Request 1 -> Please reproduce the gemma loading error thread word for word, everything from "When I run this" down to "model is quantized.".
Request 2 -> In the gemma loading error thread, which CUDA version did the poster uninstall and reinstall?

Start of Supplied text

Error while loading gemma model. (bitsandbytes)

266 Views Asked by At

I am trying to quantize the gemma model and save it on my local system. Here is the code: Tried uninstalling and reinstalling CUDA 11.8. Didnt work.

import os
from transformers import AutoTokenizer, AutoModelForCausalLM, BitsAndBytesConfig

os.environ["HUGGINGFACE_HUB_CACHE"] = r"E:\gemma\gemma-cache"
access_token = "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"
quant_config = BitsAndBytesConfig(load_in_4bit=True)
tokenizer = AutoTokenizer.from_pretrained("google/gemma-2b", use_auth_token=access_token)
model = AutoModelForCausalLM.from_pretrained("google/gemma-2b", quantization_config=quant_config, use_auth_token=access_token)

model.save_pretrained(r"E:\gemma\gemma-2b-quantized")
tokenizer.save_pretrained(r"E:\gemma\gemma-2b-quantized")

When I run this code I think the problem is with bitsandbytes and getting this error:

E:\Project\test\.venv\Scripts\python.exe E:\Project\test\save_model.py 
E:\Project\test\.venv\Lib\site-packages\transformers\models\auto\tokenization_auto.py:720: FutureWarning: The `use_auth_token` argument is deprecated and will be removed in v5 of Transformers. Please use `token` instead.
  warnings.warn(
E:\Project\test\.venv\Lib\site-packages\transformers\models\auto\auto_factory.py:466: FutureWarning: The `use_auth_token` argument is deprecated and will be removed in v5 of Transformers. Please use `token` instead.
  warnings.warn(
`low_cpu_mem_usage` was None, now set to True since model is quantized.

End of Supplied text
Start of Study material

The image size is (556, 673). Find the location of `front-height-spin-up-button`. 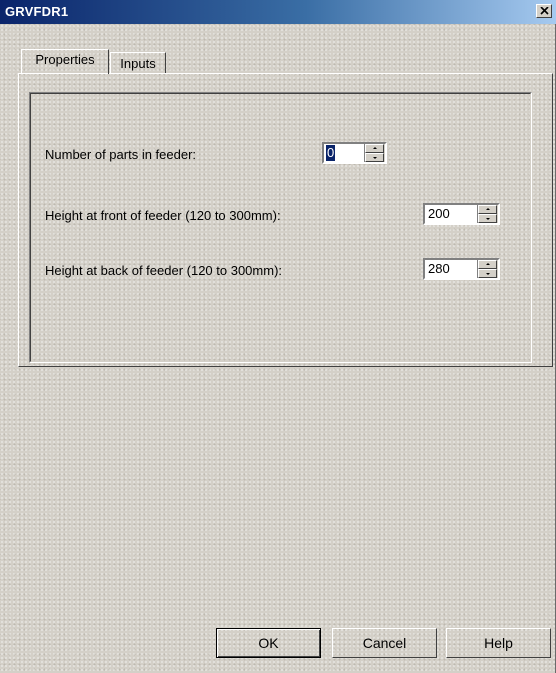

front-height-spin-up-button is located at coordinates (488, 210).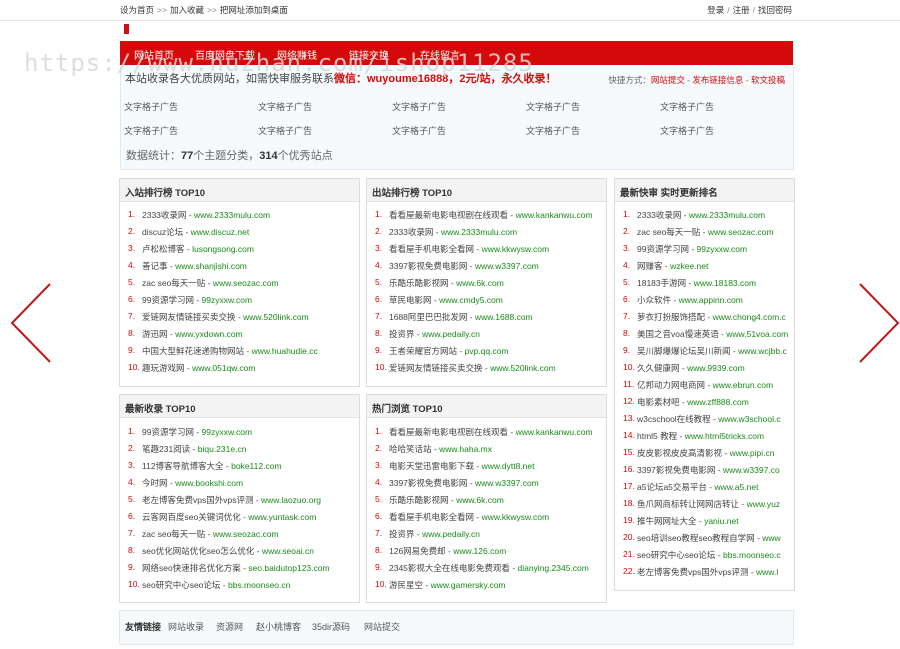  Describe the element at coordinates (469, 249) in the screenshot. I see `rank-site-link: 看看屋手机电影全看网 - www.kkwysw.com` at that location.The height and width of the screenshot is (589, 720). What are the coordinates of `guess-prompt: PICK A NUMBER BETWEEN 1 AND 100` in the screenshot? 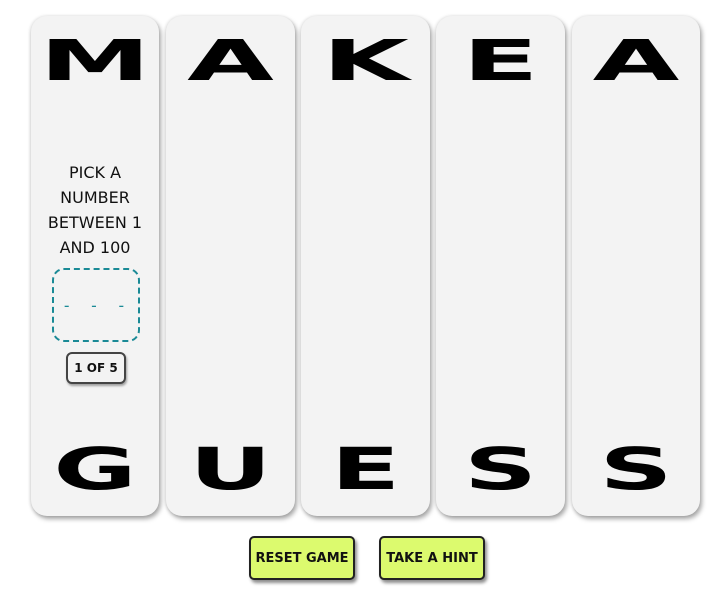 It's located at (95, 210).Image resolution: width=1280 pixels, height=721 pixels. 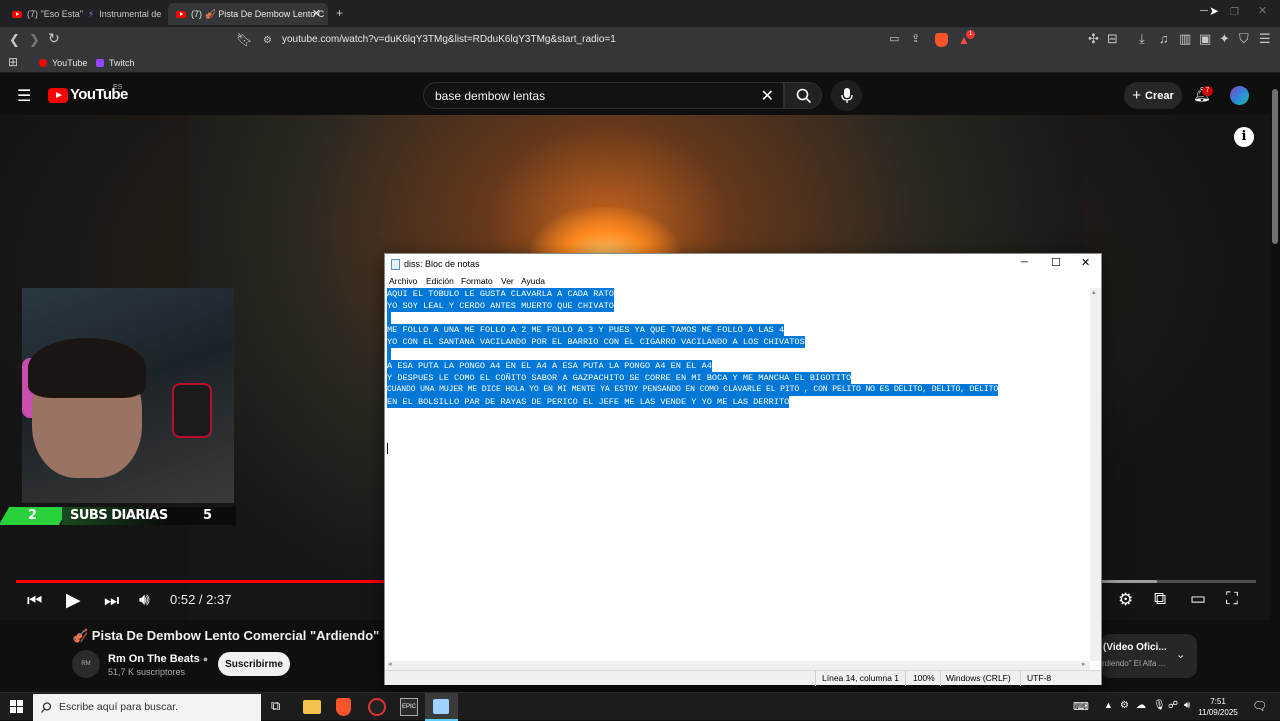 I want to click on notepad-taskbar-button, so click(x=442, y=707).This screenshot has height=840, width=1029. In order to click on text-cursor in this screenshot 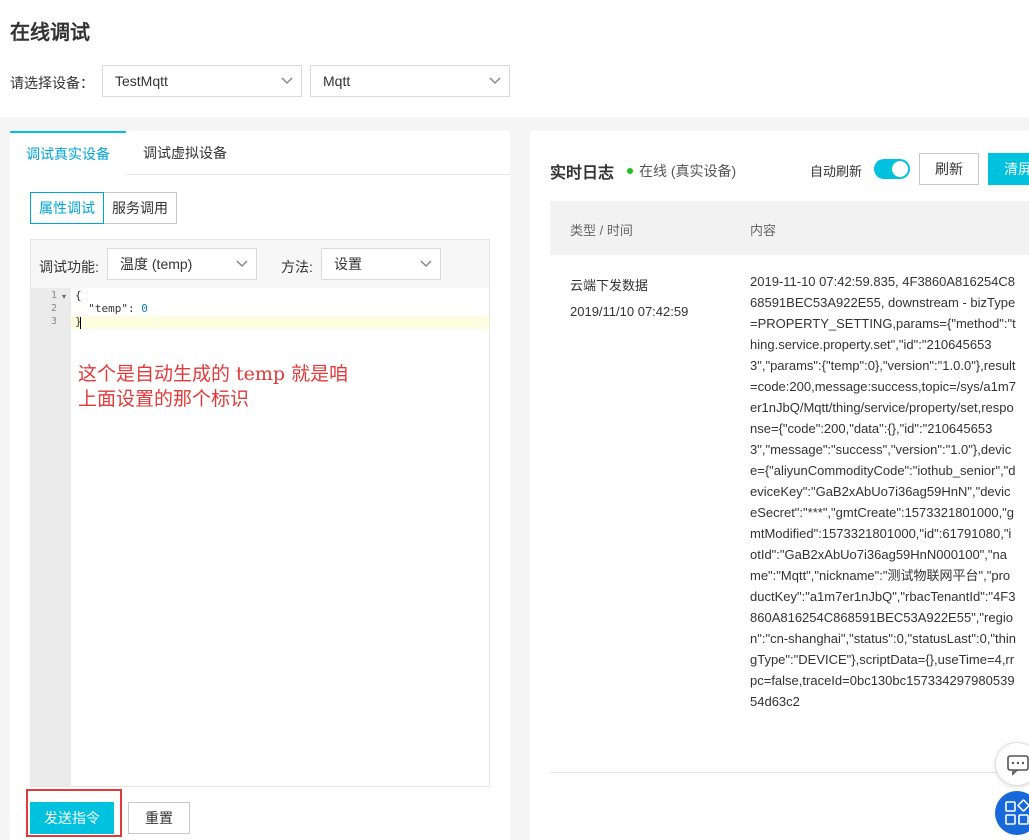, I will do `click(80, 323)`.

End of Study material
Start of Study material

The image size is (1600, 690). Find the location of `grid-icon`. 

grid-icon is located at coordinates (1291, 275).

End of Study material

Reply 1 ->
When I run this code I think the problem is with bitsandbytes and getting this error:

E:\Project\test\.venv\Scripts\python.exe E:\Project\test\save_model.py 
E:\Project\test\.venv\Lib\site-packages\transformers\models\auto\tokenization_auto.py:720: FutureWarning: The `use_auth_token` argument is deprecated and will be removed in v5 of Transformers. Please use `token` instead.
  warnings.warn(
E:\Project\test\.venv\Lib\site-packages\transformers\models\auto\auto_factory.py:466: FutureWarning: The `use_auth_token` argument is deprecated and will be removed in v5 of Transformers. Please use `token` instead.
  warnings.warn(
`low_cpu_mem_usage` was None, now set to True since model is quantized.

Reply 2 -> CUDA 11.8